Qu’attendre de la réforme du lycée ?
Une option facultative
Le BO du 17 juillet 2018 annonce une option facultative à hauteur de 3h hebdomadaires, de la seconde à la terminale. Les grilles horaires officielles indiquent que les options facultatives, latin ou grec, peuvent être prises en plus d’une autre option facultative. Par exemple : un élève de seconde pourrait prendre une lv3, le grec et une option technologique. Cela semble favorable mais sur le terrain nous connaissons la complexité de la réalisation des emplois du temps et il y a peu de chances que ces dispositions se traduisent concrètement, surtout avec un horaire complet. C’est déjà le cas aujourd’hui. S’ajoute à cela un système d’heures de marge similaire à celui des collèges : accompagnement personnalisé, groupes à effectifs réduits, options, devront être financés sur la marge et rien ne garantit que les options pourront ainsi perdurer partout. Par ailleurs, la réforme du lycée a laissé passer l’occasion d’offrir à tous les élèves la possibilité de poursuivre l’étude d’une langue ancienne puisque les élèves des séries technologiques en sont toujours privés.
Jusqu’aux dernières déclarations médiatiques du Ministre pour répondre aux quelques articles de presse qui tiraient la sonnette d’alarme, cette option ne devait être prise en compte pour le bac que dans une moyenne globale de toutes les notes de 1ère et de terminale (le fameux contrôle continu), moyenne globale comptant pour 10% du total du bac. Cette situation était celle de toutes les options facultatives. Le Ministre a annoncé par voie de presse qu’ en latin et en grec, les points au-dessus de la moyenne générale de 1ère et de terminale, seraient multiplié par trois et ajoutés au total. Mais quel total ? Les 10 % ? Le total final ? Il ne le dit pas et personne ne sait très bien comment se fera le calcul.

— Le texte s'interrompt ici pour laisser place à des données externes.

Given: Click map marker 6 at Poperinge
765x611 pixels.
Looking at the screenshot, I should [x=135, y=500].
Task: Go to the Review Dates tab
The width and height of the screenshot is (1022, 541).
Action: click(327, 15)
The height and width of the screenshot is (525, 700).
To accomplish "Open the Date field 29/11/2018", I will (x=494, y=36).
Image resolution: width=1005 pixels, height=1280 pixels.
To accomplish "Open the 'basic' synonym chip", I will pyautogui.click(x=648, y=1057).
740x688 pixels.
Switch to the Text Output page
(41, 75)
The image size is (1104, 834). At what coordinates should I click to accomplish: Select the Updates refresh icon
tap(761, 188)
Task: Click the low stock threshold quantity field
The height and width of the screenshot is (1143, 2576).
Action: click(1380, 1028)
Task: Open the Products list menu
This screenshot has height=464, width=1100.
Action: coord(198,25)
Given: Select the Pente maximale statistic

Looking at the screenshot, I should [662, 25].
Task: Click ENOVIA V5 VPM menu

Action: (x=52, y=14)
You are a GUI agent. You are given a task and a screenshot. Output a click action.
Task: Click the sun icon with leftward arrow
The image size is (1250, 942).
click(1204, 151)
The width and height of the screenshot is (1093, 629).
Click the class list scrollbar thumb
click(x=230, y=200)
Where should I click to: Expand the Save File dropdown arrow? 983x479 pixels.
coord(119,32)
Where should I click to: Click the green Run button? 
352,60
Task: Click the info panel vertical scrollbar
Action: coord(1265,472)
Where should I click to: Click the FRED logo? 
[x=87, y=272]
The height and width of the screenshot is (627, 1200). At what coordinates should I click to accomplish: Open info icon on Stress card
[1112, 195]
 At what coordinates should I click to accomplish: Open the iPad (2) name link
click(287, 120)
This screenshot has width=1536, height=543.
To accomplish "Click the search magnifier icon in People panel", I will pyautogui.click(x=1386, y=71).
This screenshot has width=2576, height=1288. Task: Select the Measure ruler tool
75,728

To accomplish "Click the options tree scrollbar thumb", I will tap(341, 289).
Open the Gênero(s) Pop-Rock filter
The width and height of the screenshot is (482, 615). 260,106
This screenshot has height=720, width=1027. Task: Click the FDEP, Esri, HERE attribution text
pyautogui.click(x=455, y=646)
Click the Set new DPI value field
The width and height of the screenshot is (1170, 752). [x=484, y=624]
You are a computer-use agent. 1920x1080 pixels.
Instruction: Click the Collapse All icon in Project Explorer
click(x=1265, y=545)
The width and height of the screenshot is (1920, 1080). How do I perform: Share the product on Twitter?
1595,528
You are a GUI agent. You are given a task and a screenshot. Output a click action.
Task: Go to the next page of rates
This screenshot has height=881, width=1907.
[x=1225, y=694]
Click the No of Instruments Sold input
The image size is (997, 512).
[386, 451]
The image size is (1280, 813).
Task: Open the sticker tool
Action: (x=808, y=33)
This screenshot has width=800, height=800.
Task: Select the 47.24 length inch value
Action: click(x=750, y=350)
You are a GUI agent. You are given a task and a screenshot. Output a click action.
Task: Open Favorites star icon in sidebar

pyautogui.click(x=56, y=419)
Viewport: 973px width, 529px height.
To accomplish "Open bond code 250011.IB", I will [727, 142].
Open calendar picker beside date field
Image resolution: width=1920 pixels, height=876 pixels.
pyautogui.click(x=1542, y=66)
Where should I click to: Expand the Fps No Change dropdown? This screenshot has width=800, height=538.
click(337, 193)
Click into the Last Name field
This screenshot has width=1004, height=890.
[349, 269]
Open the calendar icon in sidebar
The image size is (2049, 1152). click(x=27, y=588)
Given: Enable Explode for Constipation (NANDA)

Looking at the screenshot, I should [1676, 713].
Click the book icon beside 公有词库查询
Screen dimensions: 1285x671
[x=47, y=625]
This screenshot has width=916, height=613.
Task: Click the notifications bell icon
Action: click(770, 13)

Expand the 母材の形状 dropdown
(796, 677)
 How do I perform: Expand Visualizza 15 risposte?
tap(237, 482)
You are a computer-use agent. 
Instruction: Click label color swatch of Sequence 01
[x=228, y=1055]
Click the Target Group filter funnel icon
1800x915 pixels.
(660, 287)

Aucun texte officiel ne vient confirmer ces déclarations. En tout état de cause la situation sera moins favorable que le coefficient 3 de l’oral actuel. De nouveaux programmes doivent voir le jour et on peut consulter ici le projet de programme de seconde.
Une spécialité
Une spécialité Littérature, langues et cultures de l’antiquité, qui existera en latin et en grec, sera dispensée pour 4h en 1ère et pour 6h en terminale. Elle sera choisie en parallèle avec deux autres spécialités en 1ère et avec une autre seulement en classe de terminale. Le coefficient au bac de cette spécialité sera de 16. La note du CSP préalable à l’élaboration des programmes indiquait que cette spécialité serait destinée aux élèves ayant étudié le latin ou le grec en option facultative depuis le collège. Cela nous semble une erreur de réduire ainsi les possibilités d’accueil des élèves. Cette spécialité ne pourrait pas se combiner, toujours d’après le CSP, avec l’option facultative (ce qu’a contredit le Ministre ces derniers jours par voie de presse). Selon la même source, qui est la seule que nous ayons à notre disposition, elle serait assurée par des professeurs de Lettres Classiques. L’Inspection Générale, lors de notre audience de mois de juin, nous avait parlé d’une spécialité uniquement consacrée à de l’enseignement des langues anciennes. Cela nous semblait un pari pour le moins risqué : quels élèves pourraient vouloir suivre un enseignement de 4h puis 6h de latin ou de grec ? Il semblerait qu’une dimension interdisciplinaire, en lien avec la littérature au sens large, soit prévue. Nous n’avons aucune certitude pour l’instant. On ne sait rien sur les programmes.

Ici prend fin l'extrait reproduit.